◆ Your objective:
Rewrite the data below, replacing "icon" with "symbol" and keeping everything else the same. Leave out the pictures.

◆ Task material:
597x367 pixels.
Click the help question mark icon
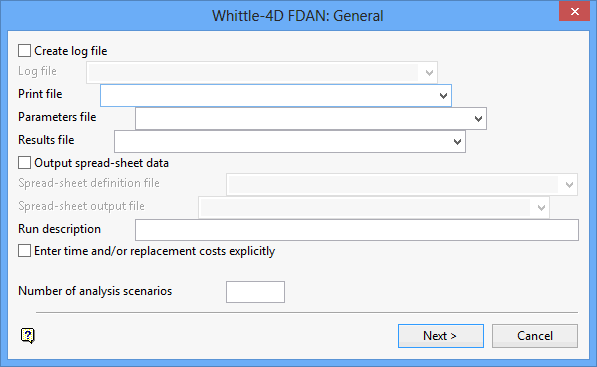(x=27, y=335)
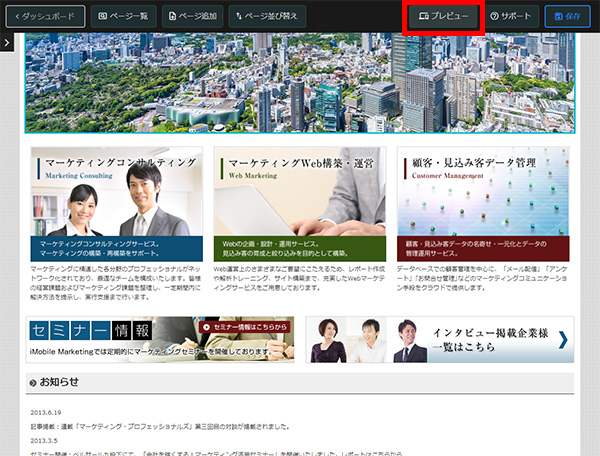600x456 pixels.
Task: Save the page with 保存
Action: point(568,16)
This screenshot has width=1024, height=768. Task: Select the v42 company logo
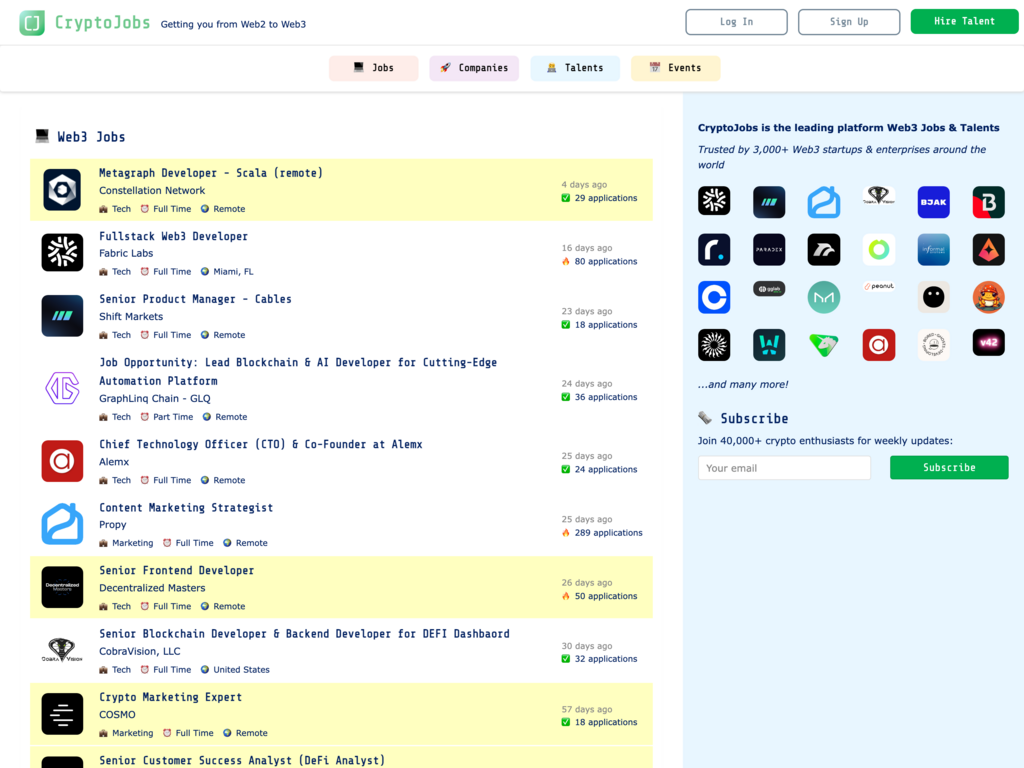(x=988, y=343)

◆ Result:
597x367 pixels.
Click the help question mark symbol
(x=27, y=335)
600x456 pixels.
Task: Save the page with 保存
Action: point(568,16)
This screenshot has width=1024, height=768. Task: Select the v42 company logo
(x=988, y=343)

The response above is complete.